Y aún cuando los sueños puedan hundirse, algo de ellos aguardará siempre bajo las frías aguas del silencio.
Ahí, detenidos en la memoria, los pensamientos se vuelven un giro del tiempo, y las mareas con sus ritmos pulen el dolor entre sus marejadas de espuma. El vai-ven convierte el sueño en trozos de perla y coral. Sí, en los hundimientos el alma reposa como quien medita y entonces algo de la corteza del agua permite que el alma pueda navegar en otra piel, porque al caer, la arena del fondo puede trastocar todo lo intangible del cuerpo en escamas de sal y algas de arena. 

En el olvido, el sueño puede ser una sirena que ronda el pensamiento del recuerdo. Sílfide que traza con su pensamiento otras navegaciones.

El sueño es otra forma de trocar la realidad y mirarla en los ojos del universo, como las estrellas que miran y al caer las miradas se vuelven agua de mar, agua de lago o agua de cielo hecha nube o neblina. 

Como desearía sentir un abrazo cálido de sol radiante pero ahora sólo soy sigilo de una noche que deambula entre las mareas y los árboles, buscando una palabra que le guíe lejos de los desconsuelos y, el canto del ruiseñor, sólo es una perennidad de olvido.
En el fondo del mar los peces como pájaros marinos cantan y aletean para crear las olas, la espuma mueve las botellas con mensajes nunca escritos que se alejan, navegan vacías de palabras en un oscuro océano del que no alcanzamos a ver, ni su fin, ni su rastro.

En el fondo del océano, la luz se vuelve transparencia y el largo cabello de la luna se trastoca en alga marina que tapiza el deambular del unicornio. Lady Shalott aun navega por el silencio de una diminuta casa de agua, donde el cielo con sus eternidades asoman, de cuando en cuando, pestañeando lunas, nubes y amaneceres. 

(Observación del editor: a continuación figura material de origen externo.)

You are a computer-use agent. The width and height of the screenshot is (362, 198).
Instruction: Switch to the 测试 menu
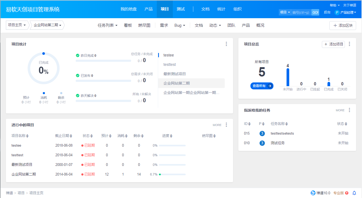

En un altar puse mi corazón, y luego lo enterré, entre versos azules de un poeta antiguo, porque un sabio me aconsejo que sobre toda cosa guardada, guardará mi corazón porque de ahí manaba la vida. Sé que entre sus versos, mi alma tendrá buen resguardo de las espinas de la realidad. También he colocado un espejo de luna donde el sol pueda reflejar sus silencios amarillos y naranjas, ávido unicornio de cristal que cuida sigiloso las navegaciones del incienso. 

Algo me dice que mi deambular ahora va a otra parte, bosque de nieve cercado por viento, dicen que si encuentro los rastros de la mirada puedo descubrir la rosa púrpura al centro de este abismo blanco; también me han dicho que entre sus pétalos estará escrito mi destino. Pero sólo escucho los pasos del arroyo del agua a lo lejos. No hay brújula en los aleteos, sólo son navegaciones de la piel de sirena que como naufragio silente, espera en el vacío.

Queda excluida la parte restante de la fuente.